Consigne. Dans le texte présenté, sous l'intertitre « Radiothérapie/chimiothérapie et inflammation de la muqueuse », relevez chacune des caractéristiques attribuées aux mucites.

Texte présenté.
★ ★ ★ ★ ★

Une piste pour lutter contre les mucites provoquées par les thérapies anti-cancer
Les recherches menées par le groupe du professeur Yinon Ben-Neriah de l’Université hébraïque de Jérusalem, en collaboration avec plusieurs laboratoires américains, ont permis d’identifier le rôle clé joué par les interleukines IL-1b dans l’apparition des mucites faisant suite aux chimio/radiothérapies. Les résultats de l’étude suggèrent que l’utilisation d’un antagoniste au récepteur de IL-1b pourrait permettre de prévenir et de soigner les mucites, ce qui améliorerait significativement la qualité de vie des patients traités pour un cancer.
Radiothérapie/chimiothérapie et inflammation de la muqueuse
Les mucites sont des inflammations sévères des muqueuses du système digestif et touchent en particulier l’intestin. Leur apparition est une complication fréquente des thérapies anti-cancer. Les mucites sont responsables de vives douleurs et elles sont donc souvent la cause de l’arrêt prématuré des traitements de chimiothérapie ou de radiothérapie. A l’heure actuelle, il n’y a pas de moyen efficace pour prévenir les mucites ni pour les soigner.

★ ★ ★ ★ ★

Enregistrements de données.
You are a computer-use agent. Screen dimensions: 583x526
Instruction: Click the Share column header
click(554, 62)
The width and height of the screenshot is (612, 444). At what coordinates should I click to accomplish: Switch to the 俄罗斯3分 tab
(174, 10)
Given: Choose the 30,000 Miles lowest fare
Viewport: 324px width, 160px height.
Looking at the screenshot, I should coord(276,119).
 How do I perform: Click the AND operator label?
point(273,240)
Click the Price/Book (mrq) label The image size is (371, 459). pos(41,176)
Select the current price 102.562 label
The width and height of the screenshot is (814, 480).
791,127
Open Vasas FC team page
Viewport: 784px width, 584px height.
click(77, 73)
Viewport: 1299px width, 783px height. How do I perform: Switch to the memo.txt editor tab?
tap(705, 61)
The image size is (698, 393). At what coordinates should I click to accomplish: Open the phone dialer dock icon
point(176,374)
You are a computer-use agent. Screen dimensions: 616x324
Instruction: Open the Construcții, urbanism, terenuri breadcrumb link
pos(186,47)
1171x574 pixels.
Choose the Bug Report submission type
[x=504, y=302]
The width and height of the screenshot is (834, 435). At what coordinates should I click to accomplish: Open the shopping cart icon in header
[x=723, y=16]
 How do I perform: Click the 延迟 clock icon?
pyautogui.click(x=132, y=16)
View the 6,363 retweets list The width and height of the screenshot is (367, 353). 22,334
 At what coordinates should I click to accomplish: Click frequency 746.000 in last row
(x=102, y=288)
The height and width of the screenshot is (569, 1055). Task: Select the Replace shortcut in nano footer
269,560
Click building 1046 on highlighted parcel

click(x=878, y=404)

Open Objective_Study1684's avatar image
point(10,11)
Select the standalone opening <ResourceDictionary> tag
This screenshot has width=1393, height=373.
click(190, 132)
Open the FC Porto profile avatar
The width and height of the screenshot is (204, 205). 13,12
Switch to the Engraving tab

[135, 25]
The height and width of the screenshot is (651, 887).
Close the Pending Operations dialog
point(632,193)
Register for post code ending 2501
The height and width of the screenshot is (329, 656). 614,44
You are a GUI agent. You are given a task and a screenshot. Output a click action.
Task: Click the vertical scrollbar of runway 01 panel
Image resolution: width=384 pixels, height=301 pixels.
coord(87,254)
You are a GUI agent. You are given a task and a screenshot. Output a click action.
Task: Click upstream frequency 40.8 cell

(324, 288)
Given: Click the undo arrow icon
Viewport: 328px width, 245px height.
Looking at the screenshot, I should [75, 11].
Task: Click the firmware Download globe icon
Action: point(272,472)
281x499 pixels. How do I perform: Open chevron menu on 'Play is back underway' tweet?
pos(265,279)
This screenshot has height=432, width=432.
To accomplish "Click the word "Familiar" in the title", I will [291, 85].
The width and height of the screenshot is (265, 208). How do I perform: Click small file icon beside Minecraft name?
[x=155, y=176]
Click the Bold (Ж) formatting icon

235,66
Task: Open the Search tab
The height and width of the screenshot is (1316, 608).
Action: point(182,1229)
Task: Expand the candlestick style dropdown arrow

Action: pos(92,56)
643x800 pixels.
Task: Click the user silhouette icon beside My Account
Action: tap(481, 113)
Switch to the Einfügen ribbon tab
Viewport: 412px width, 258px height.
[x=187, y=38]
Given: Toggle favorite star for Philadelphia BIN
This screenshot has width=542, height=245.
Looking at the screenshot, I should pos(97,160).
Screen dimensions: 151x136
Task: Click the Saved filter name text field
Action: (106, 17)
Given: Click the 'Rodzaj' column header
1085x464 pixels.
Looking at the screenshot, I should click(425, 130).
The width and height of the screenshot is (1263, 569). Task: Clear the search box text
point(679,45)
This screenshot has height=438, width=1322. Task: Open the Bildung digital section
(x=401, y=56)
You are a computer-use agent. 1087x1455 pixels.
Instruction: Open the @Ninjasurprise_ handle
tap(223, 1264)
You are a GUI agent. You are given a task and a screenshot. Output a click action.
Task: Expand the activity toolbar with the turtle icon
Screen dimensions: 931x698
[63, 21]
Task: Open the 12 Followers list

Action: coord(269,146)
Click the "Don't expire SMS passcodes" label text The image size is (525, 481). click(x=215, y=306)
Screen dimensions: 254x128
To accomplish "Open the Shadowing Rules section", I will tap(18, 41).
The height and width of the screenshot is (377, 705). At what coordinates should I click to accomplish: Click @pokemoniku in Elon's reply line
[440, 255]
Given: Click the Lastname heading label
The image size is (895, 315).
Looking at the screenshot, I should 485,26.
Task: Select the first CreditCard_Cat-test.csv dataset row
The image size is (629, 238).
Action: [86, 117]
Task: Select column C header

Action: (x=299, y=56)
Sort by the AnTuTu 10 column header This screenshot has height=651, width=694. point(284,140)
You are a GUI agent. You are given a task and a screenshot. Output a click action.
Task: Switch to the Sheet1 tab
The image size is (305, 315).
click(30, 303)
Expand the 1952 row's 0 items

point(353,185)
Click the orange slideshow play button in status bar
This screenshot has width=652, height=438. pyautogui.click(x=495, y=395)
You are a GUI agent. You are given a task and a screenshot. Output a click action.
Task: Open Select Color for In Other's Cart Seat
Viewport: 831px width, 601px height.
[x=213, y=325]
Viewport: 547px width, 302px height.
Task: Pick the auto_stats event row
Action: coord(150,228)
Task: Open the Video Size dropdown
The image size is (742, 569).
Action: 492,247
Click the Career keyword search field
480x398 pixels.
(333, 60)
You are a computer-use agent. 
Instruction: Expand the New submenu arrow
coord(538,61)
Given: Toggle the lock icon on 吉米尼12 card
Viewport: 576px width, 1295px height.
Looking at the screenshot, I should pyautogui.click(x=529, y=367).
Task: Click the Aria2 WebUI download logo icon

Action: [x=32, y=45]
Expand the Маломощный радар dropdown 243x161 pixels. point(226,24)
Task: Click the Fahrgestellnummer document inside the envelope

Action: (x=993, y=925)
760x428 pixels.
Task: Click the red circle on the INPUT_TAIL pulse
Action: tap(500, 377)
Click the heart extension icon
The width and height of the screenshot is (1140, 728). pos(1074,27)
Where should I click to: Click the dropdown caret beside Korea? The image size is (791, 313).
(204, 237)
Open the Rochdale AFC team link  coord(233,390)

★ ★ ★ ★ ★

Réponse attendue.
- Ce sont des inflammations sévères des muqueuses du système digestif, qui touchent en particulier l'intestin.
- Leur apparition est une complication fréquente des thérapies anti-cancer.
- Elles sont responsables de vives douleurs.
- Elles sont souvent la cause de l'arrêt prématuré des traitements de chimiothérapie ou de radiothérapie.
- Il n'existe actuellement aucun moyen efficace de les prévenir ni de les soigner.